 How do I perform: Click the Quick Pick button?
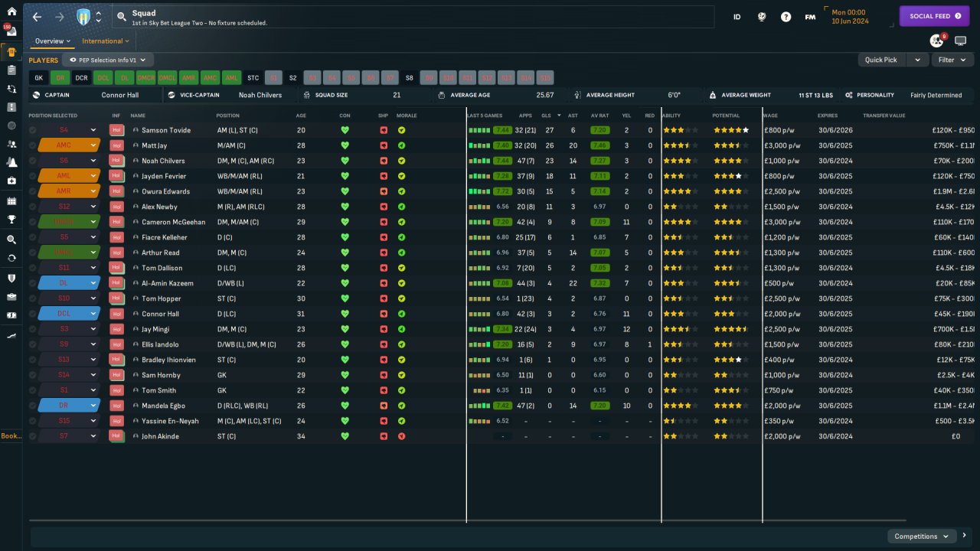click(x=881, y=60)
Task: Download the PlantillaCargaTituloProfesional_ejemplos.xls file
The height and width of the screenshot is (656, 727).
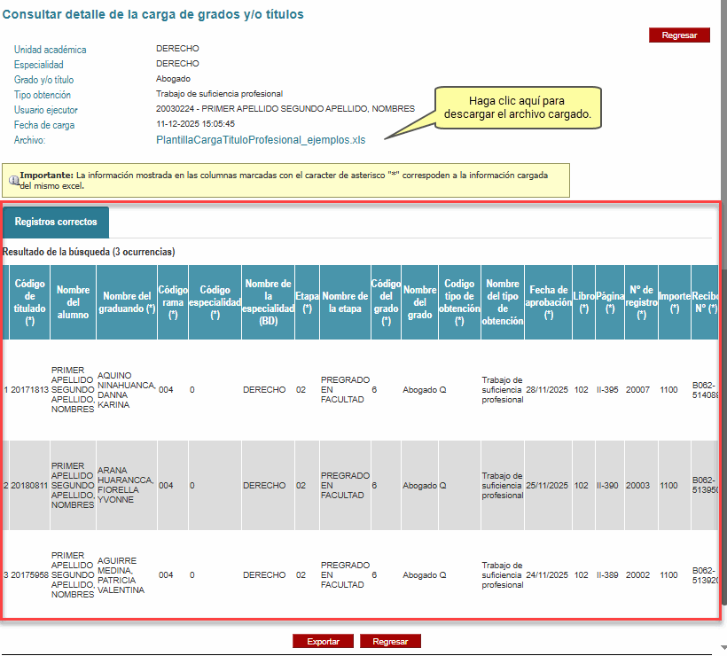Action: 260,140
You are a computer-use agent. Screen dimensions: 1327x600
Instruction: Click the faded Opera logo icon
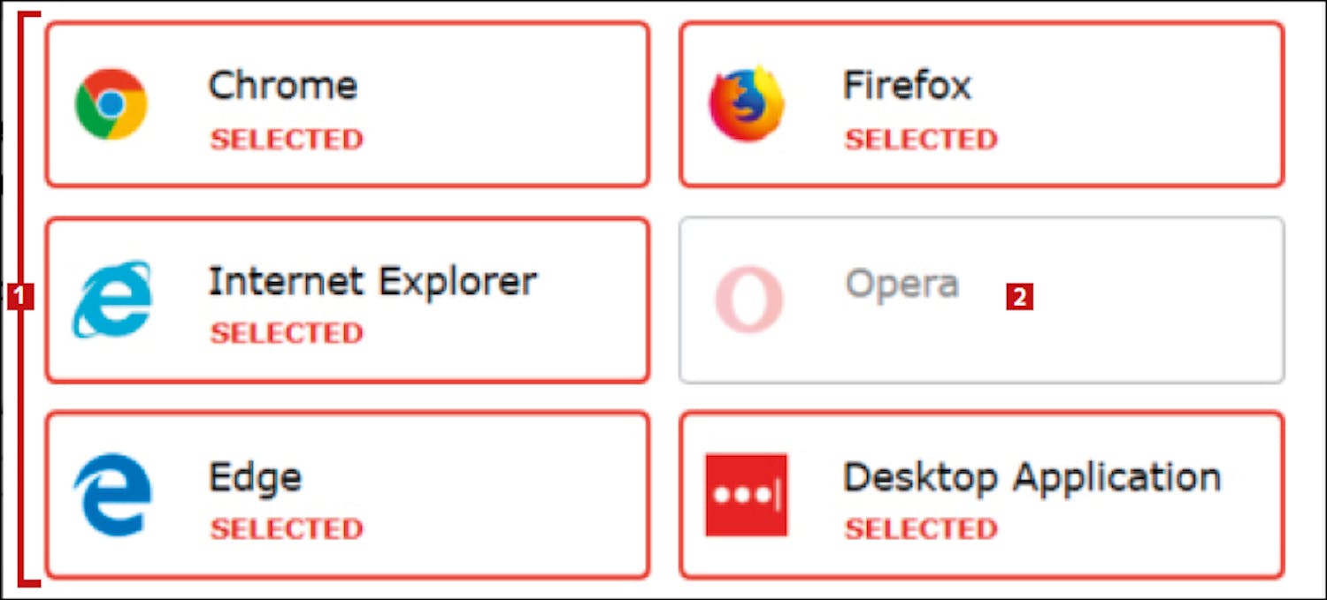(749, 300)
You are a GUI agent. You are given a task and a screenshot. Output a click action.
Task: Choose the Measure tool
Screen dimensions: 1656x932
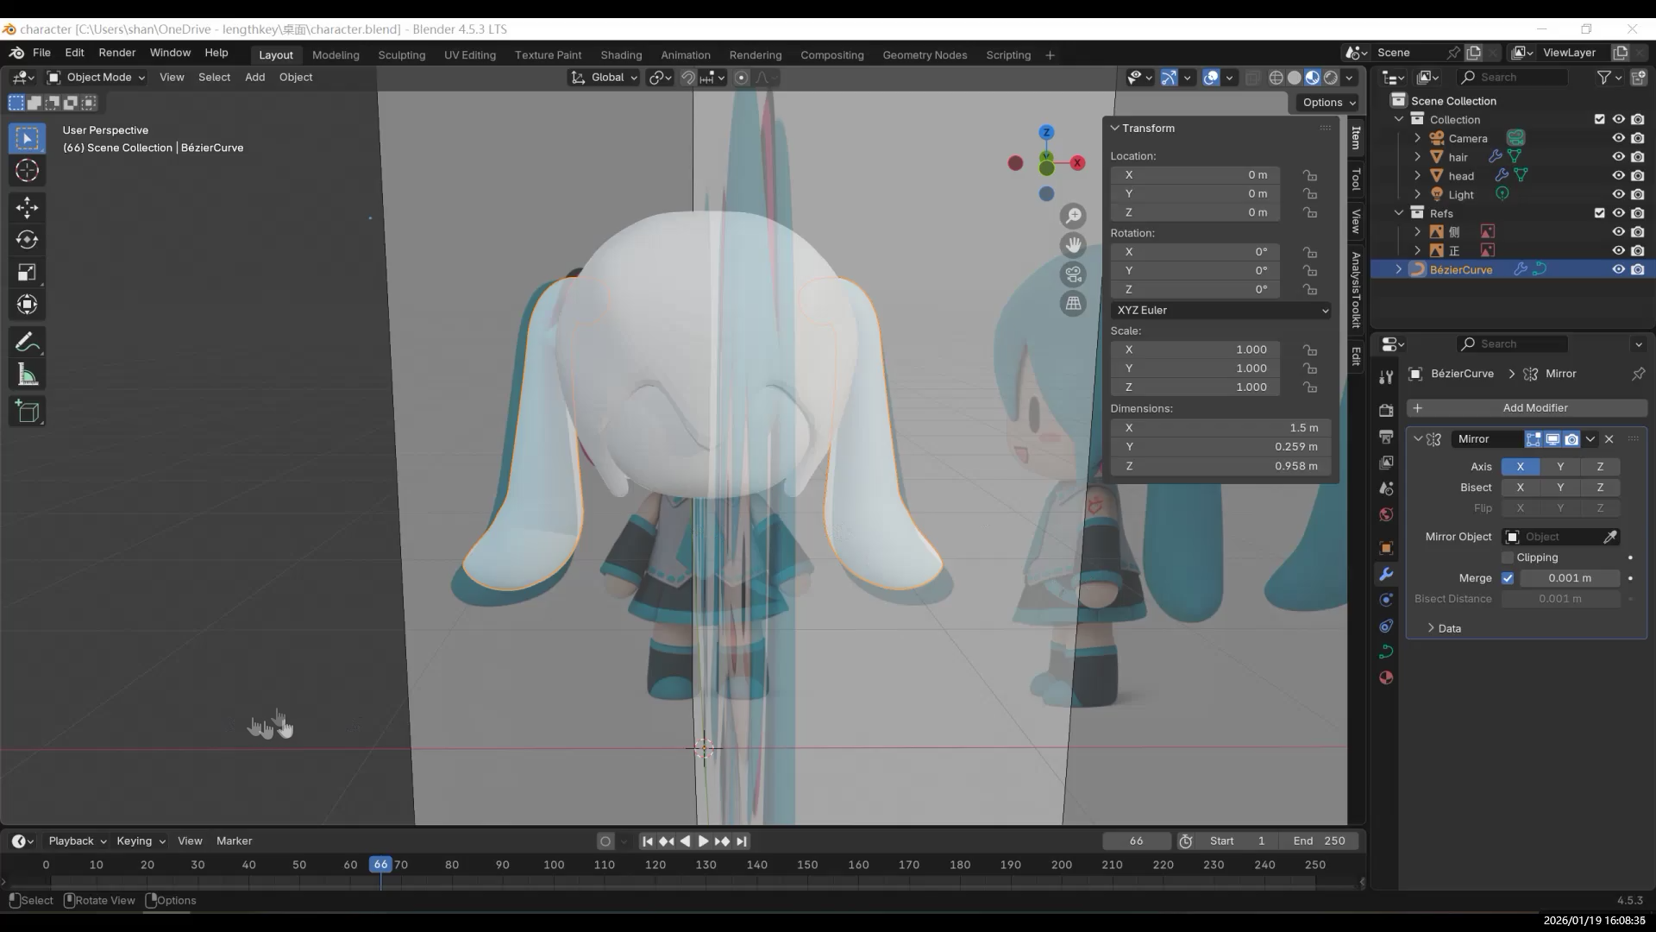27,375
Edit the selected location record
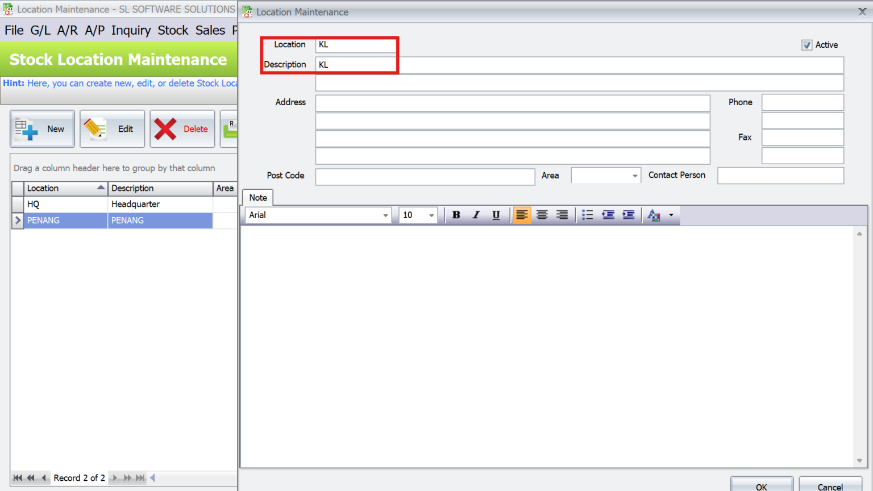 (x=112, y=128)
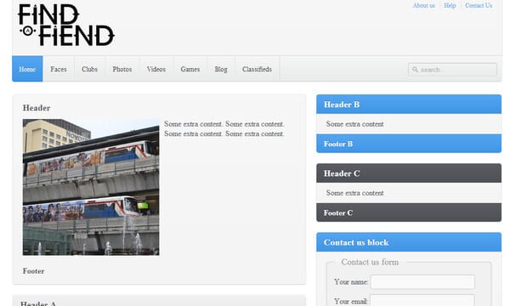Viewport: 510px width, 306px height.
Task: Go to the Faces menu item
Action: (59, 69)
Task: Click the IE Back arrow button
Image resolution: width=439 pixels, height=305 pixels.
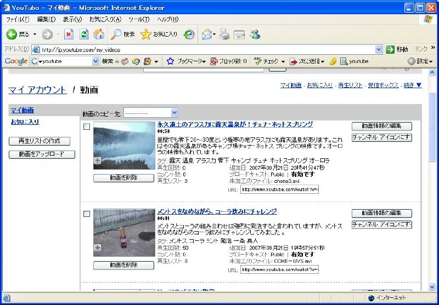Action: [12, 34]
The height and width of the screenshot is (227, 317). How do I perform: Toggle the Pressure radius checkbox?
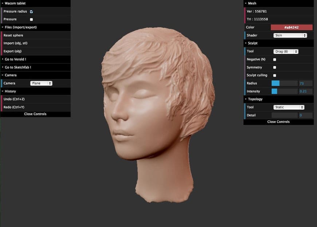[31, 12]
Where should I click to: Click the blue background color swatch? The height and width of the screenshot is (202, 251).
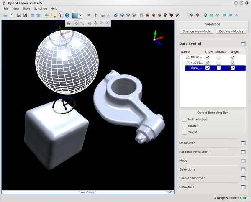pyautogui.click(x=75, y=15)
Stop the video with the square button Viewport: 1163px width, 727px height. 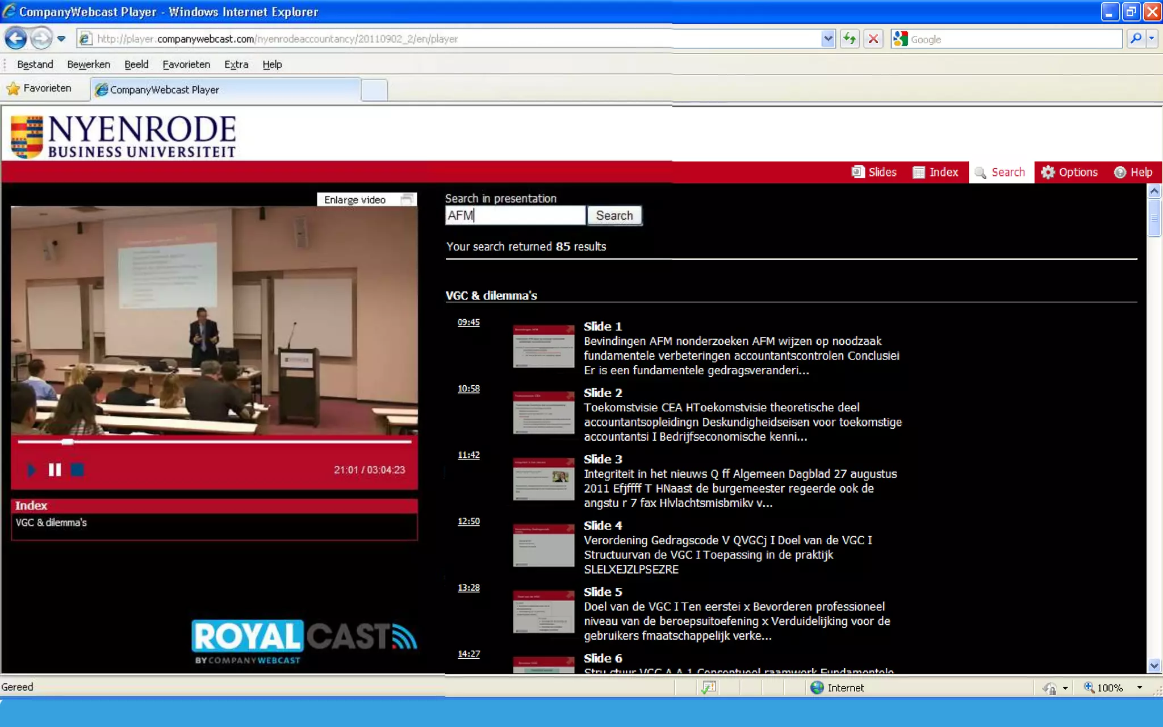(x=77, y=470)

- - - -

**SHORT EXERCISE:**
Please format the lines between the one containing "You are a GUI" and the one containing "Action: (59, 69)", inclusive, as a Markdown table with the columns Row and Line text. Skip blank lines and leave the pictures out.

**THE RESPONSE:**
| Row | Line text |
|---|---|
| 1 | You are a GUI agent. You are given a task and a screenshot. Output a click action. |
| 2 | Task: Choose the Measure tool |
| 3 | Screen dimensions: 1656x932 |
| 4 | 27,375 |
| 5 | Edit the selected location record |
| 6 |  (x=112, y=128) |
| 7 | Viewport: 510px width, 306px height. |
| 8 | Task: Go to the Faces menu item |
| 9 | Action: (59, 69) |